You can call me whatever you like. [laughs] The reason I changed the name is because I wanted to change the connotation of the actor side of me and really implement the real side of me. Mack is a family name, so since I have to be so personal with my music, I want everybody to come into my life as family.
Great. So I’m your sister?
Was singing always something you wanted to do or did it kind of fall into your lap?
Music always came first for me. I was a super duper music head, and it was always a staple in my everyday life. I saw my older brother on commercials and watched friends go on auditions, so I was like, ‘Hey, I can make a few extra dollars. Let me try acting.’
How was it working with NeYo and Salaam—two people that make nothing but classics—for “Own It”?
It was amazing. Neyo wrote the first verse to the track, and the chorus then Salaam threw it at me to test my singing. He sent it to [back to] NeYo, who liked it, and gave me his blessings to finish it; so I wrote the second verse, the bridge and the rest is history.

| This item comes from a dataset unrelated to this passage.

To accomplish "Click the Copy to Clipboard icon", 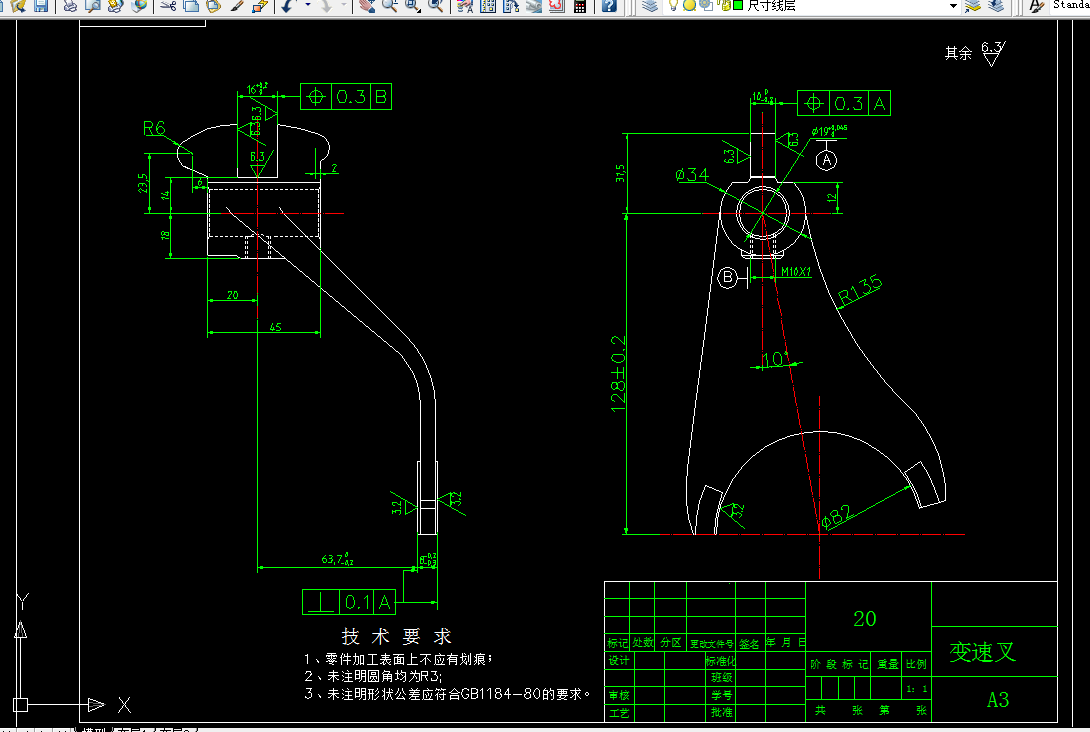I will [x=192, y=8].
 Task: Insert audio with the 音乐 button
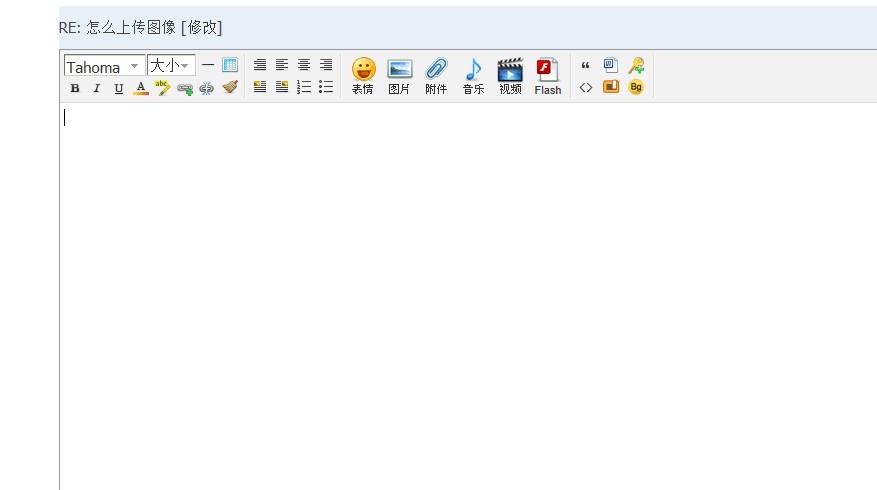(473, 76)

So are you here to save R&B? We need a hero.
[laughs] I can’t promise that I’ll save R&B but I’m trying to save the sound of New York City.
We can’t catch you in any R&B beefs, right? Do you have anything you want to say to anyone?
No not at all. I don’t have any beef with anything. I just think that whole thing is funny because we’re grown men. I’ll tell you this – if I ever have beef with someone, you’ll find out afterwards. I would have already done something to end it.
We’re used to you always channeling different characters. What will we learn about who you really are through your music?
[The album is] an in-depth look at the sound of New York City and the feelings of a young man growing up there—especially during the summer—dealing with love lost. I’m definitely a romantic at heart.
Who influences you musically?
Oh, my God, how long do you have? L-Boogie would be the top one. She’s showed me that you can blur the lines of hip hop and R&B.